There have been changes in the materials used in making baseballs, and there has been a marked improvement in the consistency of the final product. The yarns used, for example, are stored under controlled temperature and humidity conditions, and are wound under constant tension, thus eliminating soft spots and assuring uniformity.
The early-day baseball was composed of a melted rubber center around which yarn was wound, and generally included a sewn-on cover. The weight of the ball was three ounces and because of its size and construction it was a much livelier ball than the baseball of today. Scoring of over 100 runs in a game was not too uncommon until, in 1846, the rules were amended to provide that the first team to score 21 runs was the winner. (It was not until 1857 that the length of a game was set at nine innings.) Etching was underarm from a distance of 45 feet and the batter was out if a fielder caught the ball on the first bounce.
In 1854 the weight of the ball was increased to five and one-half to six ounces and the diameter to two and three-quarters to three and one-half inches (a variance in circumference from eight and five-eighths inches to 11 inches). Four years later, as a result of the larger and less lively ball, the "first bounce" rule was abolished. In 1860 the specifications were amended to provide for a weight of five and three-quarters to six ounces and a circumference of nine and three-quarters to ten inches. In 1872 the tolerances on the weight and circumference of the baseball were reduced to those of today. (five to five and one-quarter ounces in weight and nine to nine and one-quarter inches in circumference).

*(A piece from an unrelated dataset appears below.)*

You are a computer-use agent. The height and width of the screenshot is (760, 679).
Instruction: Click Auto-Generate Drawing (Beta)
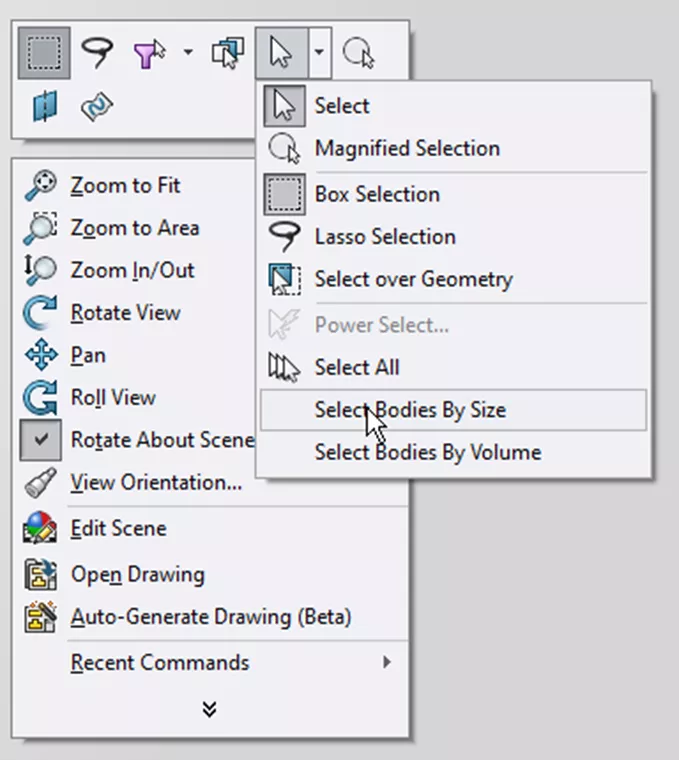point(210,617)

With the changes in weight and size of the baseball in 1854, 1860 and 1872, the ball became less lively and more uniform but there was still some variation in the composition of baseballs. The so-called "lively" ball did not disappear completely as the home run record for one team (140) established by the 1884 Chicago White Stockings withstood the assault of all teams until the 1927 Yankees, paced by Babe Ruth with 60, set a new mark of 158 home runs.
In the early years of organized professional baseball, beginning with the National Association in 1871, baseballs were noted for their lack of uniformity. As the home team was responsible for furnishing the ball, strategy entered into the determination of the type of baseball to be supplied. A team with a lot of batting power furnished a lively ball while a good defensive club could be expected to put into play a dead ball. One New York firm, in an effort to find favor with good fielding teams, claimed in an advertisement that "our professional dead balls... are made of all yarn without rubber and are the deadest balls made."
Even at that early date, however, most baseballs were made of the same general ingredients as today go into the making of baseballs—rubber cores surrounded by tightly wound woolen yarn and covered with leather.
When the National League came into being in 1876 professional baseball reached "major league" stature for the first time. The rules concerning baseballs became more exacting and as a result the baseballs, particularly those used in the National League, and later in the American Association and American League, became more uniform.
An important change in the composition of the baseball was made in 1910 with the introduction of the cork center. The idea of a cork center has been traced back to 1863 when an Englishman by the name of Weeks patented a cork-center ball for cricket. The cork center was first used in baseballs about 1900, but this new construction was not satisfactory at first because the wool yarn swelled after the ball was made. This was eliminated by reducing the size of the cork center and putting a layer of rubber around it.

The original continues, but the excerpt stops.